While this applies only to a small subset of menopausal individuals, we some time back, now, read two interesting research articles about ethinyl estradiol, a synthetic estradiol used most typically in oral contraceptives but also used by some of those in menopause who specifically need a synthetic estradiol.
In the first study, "Formation of Ethinyl Estradiol in Women during Treatment with Norethindrone Acetate," it appears that taking this progestin, used by some to suppress endo in surgical menopause, allows the body to create this form of estrogen (that is, it's partly metabolized into this estrogen). The implication, we think, is that a user's's total estrogen exposure might thus be miscalculated. That's not of functional significance unless one wants to avoid estrogen exposure or when a woman using NET-A changes HRTs and suddenly finds her estrogen needs seem wonky. How much? It's probably pretty individual, but point your endocrinologist to this article and ask for help with interpretation if this affects your HRT regimen and concerns.

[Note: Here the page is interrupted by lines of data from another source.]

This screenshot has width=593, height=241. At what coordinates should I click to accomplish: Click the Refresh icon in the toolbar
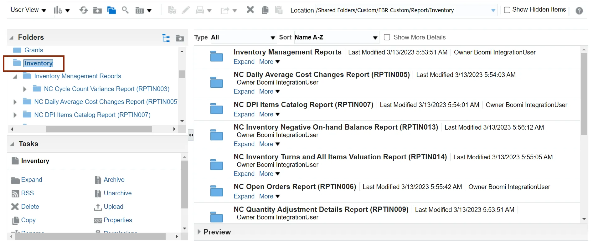pos(83,10)
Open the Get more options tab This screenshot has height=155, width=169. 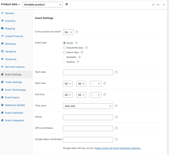click(x=15, y=67)
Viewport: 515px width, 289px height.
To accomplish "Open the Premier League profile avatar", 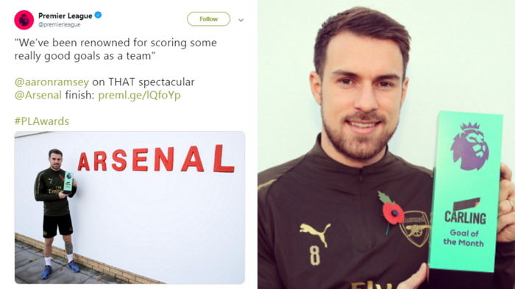I will pos(24,20).
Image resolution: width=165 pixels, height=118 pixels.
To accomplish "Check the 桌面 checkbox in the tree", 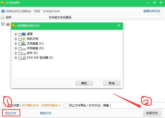I will (20, 34).
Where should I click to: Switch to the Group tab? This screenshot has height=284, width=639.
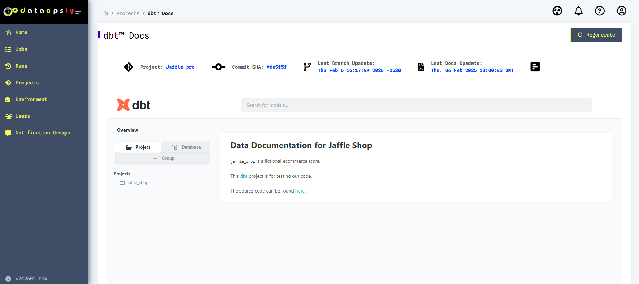pyautogui.click(x=163, y=158)
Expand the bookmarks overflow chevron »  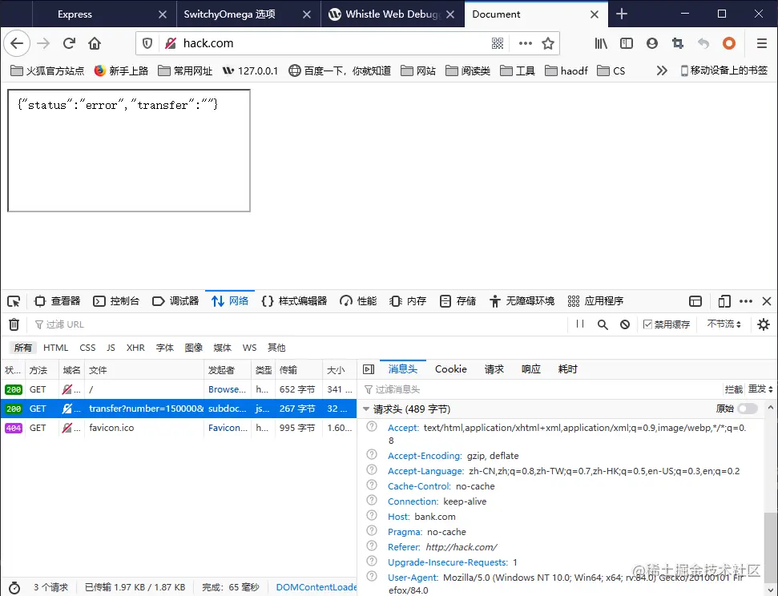pos(662,70)
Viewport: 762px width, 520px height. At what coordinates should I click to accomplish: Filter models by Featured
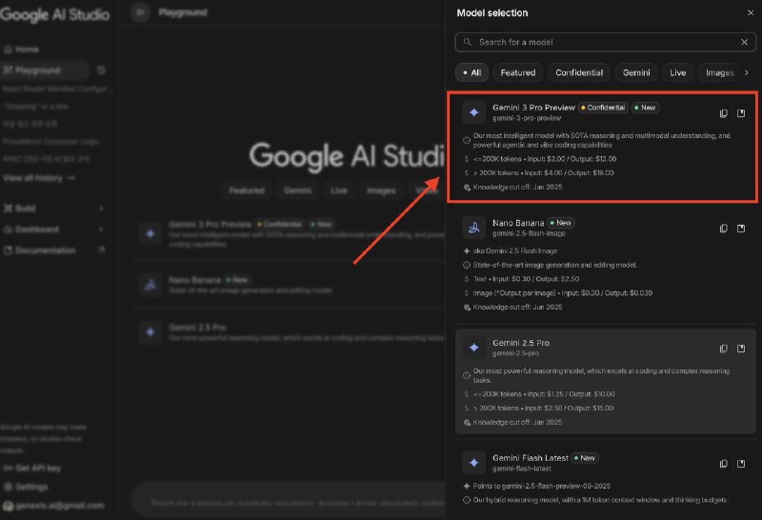click(x=517, y=72)
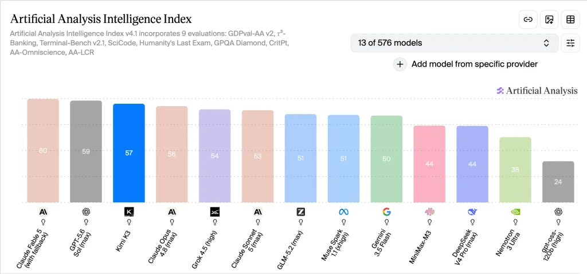The height and width of the screenshot is (274, 587).
Task: Click the lightbulb icon under Grok 4.5
Action: [x=215, y=222]
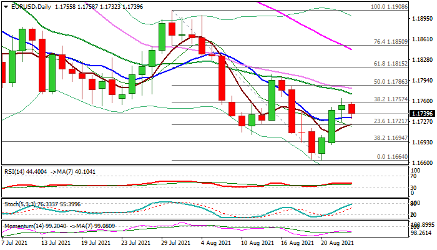
Task: Click the EURUSD,Daily chart title label
Action: click(28, 6)
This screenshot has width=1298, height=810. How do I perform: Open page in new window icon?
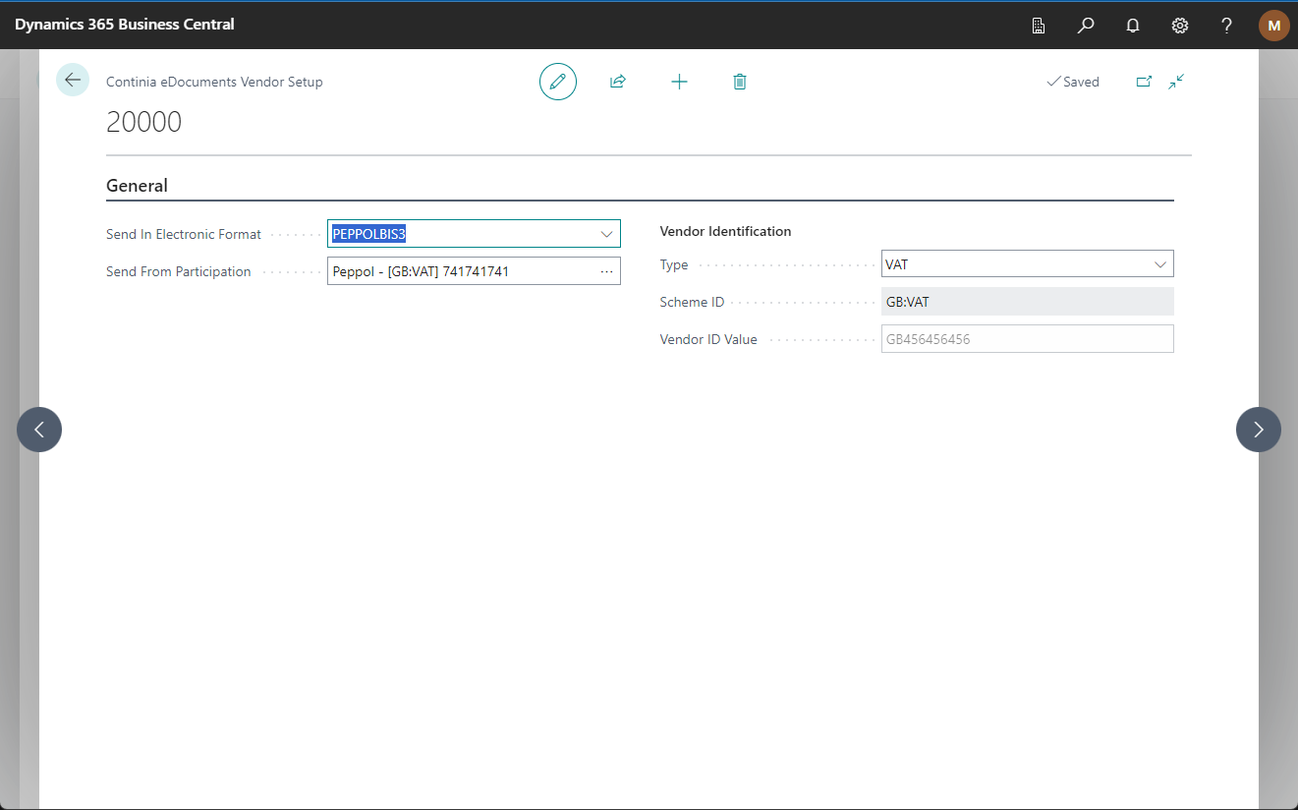[x=1144, y=82]
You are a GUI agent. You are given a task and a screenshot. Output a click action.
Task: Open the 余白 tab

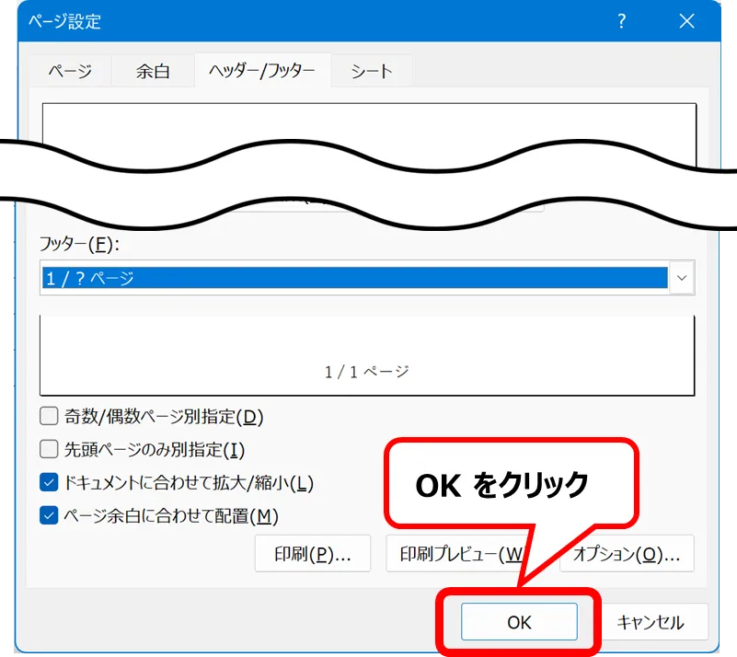click(153, 71)
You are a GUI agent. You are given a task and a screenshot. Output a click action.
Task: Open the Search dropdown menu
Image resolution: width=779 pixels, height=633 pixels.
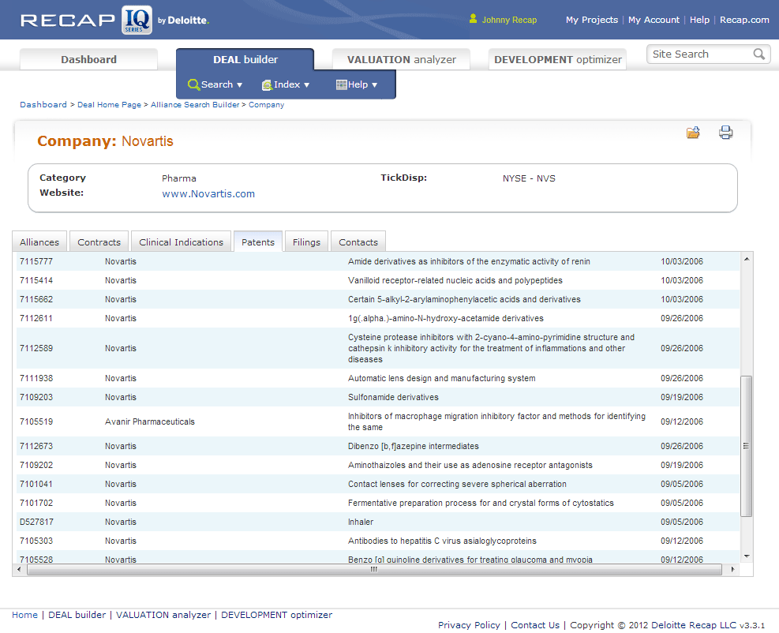point(215,85)

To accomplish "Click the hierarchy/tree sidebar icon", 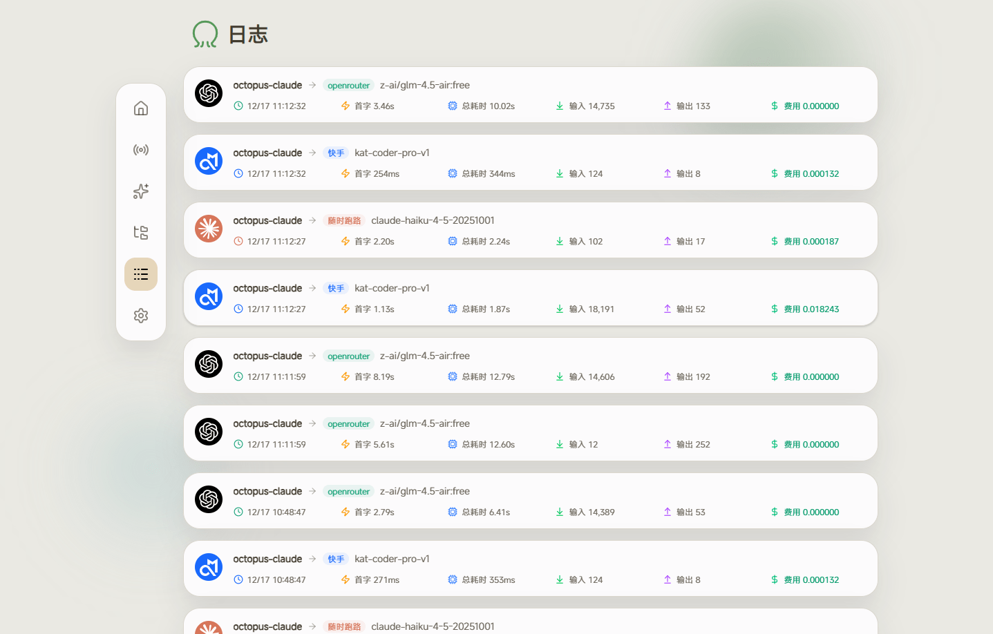I will [x=141, y=233].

In the second, "Effects of oral and trans-vaginal ethinyl estradiol on hemostatic factors and hepatic proteins in a randomized, cross-over study," researchers report that oral and vaginal delivery of ethinyl estradiol makes no difference in clotting risk factors. This is pretty much different from what current thinking is on other estrogens, where transdermal delivery is less stimulating of these factors when compared to oral delivery. Again, it's likely to affect only a few users, but it does suggest that those at higher risk for clotting (smokers, those with elevated cardiovascular risk profiles, or a stroke or clotting history) might want to consider other this estrogen for their HRTs, as might those who require an oral estrogen for some reason but are wary of the effects of oral estradiol or CEEs.